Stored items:
********************

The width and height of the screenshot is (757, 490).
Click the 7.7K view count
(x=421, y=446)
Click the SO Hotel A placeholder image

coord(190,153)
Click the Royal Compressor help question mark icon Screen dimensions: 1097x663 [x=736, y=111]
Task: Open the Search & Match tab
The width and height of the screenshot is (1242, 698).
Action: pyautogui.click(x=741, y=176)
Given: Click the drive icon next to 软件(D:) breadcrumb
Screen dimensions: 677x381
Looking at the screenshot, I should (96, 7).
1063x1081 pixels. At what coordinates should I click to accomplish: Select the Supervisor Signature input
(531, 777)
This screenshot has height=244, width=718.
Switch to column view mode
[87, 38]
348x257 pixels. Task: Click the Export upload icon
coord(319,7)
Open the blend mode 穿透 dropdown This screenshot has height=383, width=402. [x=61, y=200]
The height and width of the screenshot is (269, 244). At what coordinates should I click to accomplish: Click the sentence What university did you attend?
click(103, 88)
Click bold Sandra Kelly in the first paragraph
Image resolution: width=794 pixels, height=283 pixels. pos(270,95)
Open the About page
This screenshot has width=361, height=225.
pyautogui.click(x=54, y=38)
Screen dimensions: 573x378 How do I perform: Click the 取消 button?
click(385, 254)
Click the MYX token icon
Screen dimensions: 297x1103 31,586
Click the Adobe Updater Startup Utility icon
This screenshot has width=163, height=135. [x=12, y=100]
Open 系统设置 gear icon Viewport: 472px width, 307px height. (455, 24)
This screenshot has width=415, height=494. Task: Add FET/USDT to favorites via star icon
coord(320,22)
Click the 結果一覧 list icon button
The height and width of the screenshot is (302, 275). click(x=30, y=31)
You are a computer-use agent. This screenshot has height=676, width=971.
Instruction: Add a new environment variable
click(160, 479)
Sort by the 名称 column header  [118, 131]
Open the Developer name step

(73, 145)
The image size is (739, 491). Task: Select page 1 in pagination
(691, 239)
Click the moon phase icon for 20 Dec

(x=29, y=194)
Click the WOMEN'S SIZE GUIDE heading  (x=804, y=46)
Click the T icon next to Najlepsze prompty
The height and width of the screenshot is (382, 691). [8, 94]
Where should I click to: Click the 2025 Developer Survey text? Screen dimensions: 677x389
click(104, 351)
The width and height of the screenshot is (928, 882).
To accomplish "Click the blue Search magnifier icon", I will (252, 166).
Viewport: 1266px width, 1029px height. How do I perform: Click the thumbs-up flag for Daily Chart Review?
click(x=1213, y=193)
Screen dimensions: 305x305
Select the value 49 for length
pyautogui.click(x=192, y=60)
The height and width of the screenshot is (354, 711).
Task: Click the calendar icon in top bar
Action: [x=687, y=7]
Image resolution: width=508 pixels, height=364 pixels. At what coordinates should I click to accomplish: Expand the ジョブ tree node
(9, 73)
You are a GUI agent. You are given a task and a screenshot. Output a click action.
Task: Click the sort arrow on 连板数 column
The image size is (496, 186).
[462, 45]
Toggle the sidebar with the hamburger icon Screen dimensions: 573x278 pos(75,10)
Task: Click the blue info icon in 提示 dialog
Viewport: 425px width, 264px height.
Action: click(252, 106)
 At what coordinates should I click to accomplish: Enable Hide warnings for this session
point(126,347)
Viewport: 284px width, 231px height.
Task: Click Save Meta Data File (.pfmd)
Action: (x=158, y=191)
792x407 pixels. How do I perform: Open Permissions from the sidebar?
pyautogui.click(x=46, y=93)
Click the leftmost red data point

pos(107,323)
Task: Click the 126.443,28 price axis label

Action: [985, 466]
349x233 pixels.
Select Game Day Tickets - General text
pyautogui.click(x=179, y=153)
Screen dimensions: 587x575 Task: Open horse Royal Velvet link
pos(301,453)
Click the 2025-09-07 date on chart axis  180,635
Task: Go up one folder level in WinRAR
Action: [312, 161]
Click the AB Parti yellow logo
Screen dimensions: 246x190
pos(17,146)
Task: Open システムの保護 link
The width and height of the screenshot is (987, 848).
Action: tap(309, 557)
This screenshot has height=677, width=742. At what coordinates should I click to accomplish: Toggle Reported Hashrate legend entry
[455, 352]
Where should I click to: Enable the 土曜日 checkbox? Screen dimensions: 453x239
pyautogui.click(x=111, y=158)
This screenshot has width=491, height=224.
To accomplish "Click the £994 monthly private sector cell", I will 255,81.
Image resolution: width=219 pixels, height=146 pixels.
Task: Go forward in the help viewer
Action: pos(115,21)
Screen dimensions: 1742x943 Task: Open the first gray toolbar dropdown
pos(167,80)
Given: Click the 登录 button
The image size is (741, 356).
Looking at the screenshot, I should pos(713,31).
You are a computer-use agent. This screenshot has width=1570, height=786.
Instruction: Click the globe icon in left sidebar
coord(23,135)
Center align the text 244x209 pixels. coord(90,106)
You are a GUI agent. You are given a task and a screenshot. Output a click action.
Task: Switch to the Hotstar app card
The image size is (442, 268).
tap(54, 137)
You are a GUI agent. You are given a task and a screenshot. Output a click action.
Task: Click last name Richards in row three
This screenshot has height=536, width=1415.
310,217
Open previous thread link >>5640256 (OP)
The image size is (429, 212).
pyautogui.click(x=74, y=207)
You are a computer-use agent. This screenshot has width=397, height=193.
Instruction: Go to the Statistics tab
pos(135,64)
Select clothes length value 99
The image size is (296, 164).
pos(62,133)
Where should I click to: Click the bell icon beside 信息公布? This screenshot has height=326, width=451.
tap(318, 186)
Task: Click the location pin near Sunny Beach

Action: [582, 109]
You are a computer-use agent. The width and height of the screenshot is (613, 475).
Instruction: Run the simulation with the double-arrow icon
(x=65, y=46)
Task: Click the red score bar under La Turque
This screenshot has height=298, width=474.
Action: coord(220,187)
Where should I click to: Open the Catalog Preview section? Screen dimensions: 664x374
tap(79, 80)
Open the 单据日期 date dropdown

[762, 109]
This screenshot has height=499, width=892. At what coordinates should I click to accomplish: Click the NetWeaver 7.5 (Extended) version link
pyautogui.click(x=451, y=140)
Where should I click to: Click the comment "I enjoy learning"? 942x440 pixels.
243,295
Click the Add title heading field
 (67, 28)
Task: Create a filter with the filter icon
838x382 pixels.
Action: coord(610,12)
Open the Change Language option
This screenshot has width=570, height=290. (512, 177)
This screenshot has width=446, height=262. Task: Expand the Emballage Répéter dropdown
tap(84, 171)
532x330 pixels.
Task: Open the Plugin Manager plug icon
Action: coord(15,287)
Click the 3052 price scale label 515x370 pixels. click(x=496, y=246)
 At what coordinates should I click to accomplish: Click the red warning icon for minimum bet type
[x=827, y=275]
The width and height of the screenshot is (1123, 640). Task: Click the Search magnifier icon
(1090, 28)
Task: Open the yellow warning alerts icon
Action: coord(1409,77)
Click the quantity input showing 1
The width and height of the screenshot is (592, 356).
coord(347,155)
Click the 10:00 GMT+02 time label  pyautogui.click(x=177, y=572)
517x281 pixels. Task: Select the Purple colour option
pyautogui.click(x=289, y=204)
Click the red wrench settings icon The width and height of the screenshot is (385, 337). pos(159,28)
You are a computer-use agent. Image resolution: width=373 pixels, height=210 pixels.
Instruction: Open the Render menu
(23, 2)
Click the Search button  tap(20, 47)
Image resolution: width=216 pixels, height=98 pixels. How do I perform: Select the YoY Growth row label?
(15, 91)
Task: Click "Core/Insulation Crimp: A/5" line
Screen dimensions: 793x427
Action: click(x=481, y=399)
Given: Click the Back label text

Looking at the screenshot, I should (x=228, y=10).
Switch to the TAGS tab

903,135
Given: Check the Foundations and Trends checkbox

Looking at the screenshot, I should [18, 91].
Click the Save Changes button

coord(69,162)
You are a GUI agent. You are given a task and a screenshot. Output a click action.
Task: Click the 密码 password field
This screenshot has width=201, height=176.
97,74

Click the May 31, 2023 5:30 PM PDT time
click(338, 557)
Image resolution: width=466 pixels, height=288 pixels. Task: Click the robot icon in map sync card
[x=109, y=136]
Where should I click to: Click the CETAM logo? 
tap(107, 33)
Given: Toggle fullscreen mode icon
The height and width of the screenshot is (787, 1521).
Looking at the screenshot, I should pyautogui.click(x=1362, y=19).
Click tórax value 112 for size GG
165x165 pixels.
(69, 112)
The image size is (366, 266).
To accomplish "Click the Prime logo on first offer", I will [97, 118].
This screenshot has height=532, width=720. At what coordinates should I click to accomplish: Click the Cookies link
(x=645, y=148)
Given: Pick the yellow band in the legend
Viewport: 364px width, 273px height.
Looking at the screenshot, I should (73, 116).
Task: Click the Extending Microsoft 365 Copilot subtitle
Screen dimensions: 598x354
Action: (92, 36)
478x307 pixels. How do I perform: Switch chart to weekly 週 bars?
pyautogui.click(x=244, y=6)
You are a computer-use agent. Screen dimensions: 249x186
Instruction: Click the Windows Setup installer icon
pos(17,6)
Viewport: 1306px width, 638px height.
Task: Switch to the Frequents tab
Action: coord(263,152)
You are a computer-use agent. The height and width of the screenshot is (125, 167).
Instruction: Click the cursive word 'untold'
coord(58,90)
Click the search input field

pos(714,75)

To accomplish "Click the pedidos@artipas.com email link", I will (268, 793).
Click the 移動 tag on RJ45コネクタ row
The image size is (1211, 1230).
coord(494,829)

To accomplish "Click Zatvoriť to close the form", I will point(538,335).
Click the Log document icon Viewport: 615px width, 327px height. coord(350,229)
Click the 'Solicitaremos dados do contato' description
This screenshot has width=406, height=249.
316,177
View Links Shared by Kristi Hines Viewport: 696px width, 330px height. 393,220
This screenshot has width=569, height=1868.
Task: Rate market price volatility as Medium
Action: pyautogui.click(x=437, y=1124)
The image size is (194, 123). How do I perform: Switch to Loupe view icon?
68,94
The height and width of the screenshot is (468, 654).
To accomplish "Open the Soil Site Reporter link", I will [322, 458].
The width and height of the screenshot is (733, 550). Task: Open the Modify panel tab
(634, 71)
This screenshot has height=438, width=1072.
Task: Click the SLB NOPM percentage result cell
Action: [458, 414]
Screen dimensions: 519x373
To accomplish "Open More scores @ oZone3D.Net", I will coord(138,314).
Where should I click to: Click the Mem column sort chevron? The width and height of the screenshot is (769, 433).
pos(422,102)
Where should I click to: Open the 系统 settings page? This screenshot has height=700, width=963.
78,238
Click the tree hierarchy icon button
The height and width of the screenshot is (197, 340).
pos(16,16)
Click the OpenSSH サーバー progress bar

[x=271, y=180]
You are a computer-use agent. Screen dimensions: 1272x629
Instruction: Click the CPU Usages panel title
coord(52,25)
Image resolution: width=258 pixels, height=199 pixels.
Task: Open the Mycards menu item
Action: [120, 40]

********************

AIM OF THE EXERCISE: Give an exact copy of every line from the one holding "Click the Log" through the end of the records, both included, and no other lines.

SOLUTION TO THIS TASK:
Click the Log document icon Viewport: 615px width, 327px height. coord(350,229)
Click the 'Solicitaremos dados do contato' description
This screenshot has width=406, height=249.
316,177
View Links Shared by Kristi Hines Viewport: 696px width, 330px height. 393,220
This screenshot has width=569, height=1868.
Task: Rate market price volatility as Medium
Action: pyautogui.click(x=437, y=1124)
The image size is (194, 123). How do I perform: Switch to Loupe view icon?
68,94
The height and width of the screenshot is (468, 654).
To accomplish "Open the Soil Site Reporter link", I will [322, 458].
The width and height of the screenshot is (733, 550). Task: Open the Modify panel tab
(634, 71)
This screenshot has height=438, width=1072.
Task: Click the SLB NOPM percentage result cell
Action: [458, 414]
Screen dimensions: 519x373
To accomplish "Open More scores @ oZone3D.Net", I will coord(138,314).
Where should I click to: Click the Mem column sort chevron? The width and height of the screenshot is (769, 433).
pos(422,102)
Where should I click to: Open the 系统 settings page? This screenshot has height=700, width=963.
78,238
Click the tree hierarchy icon button
The height and width of the screenshot is (197, 340).
pos(16,16)
Click the OpenSSH サーバー progress bar

[x=271, y=180]
You are a computer-use agent. Screen dimensions: 1272x629
Instruction: Click the CPU Usages panel title
coord(52,25)
Image resolution: width=258 pixels, height=199 pixels.
Task: Open the Mycards menu item
Action: [120, 40]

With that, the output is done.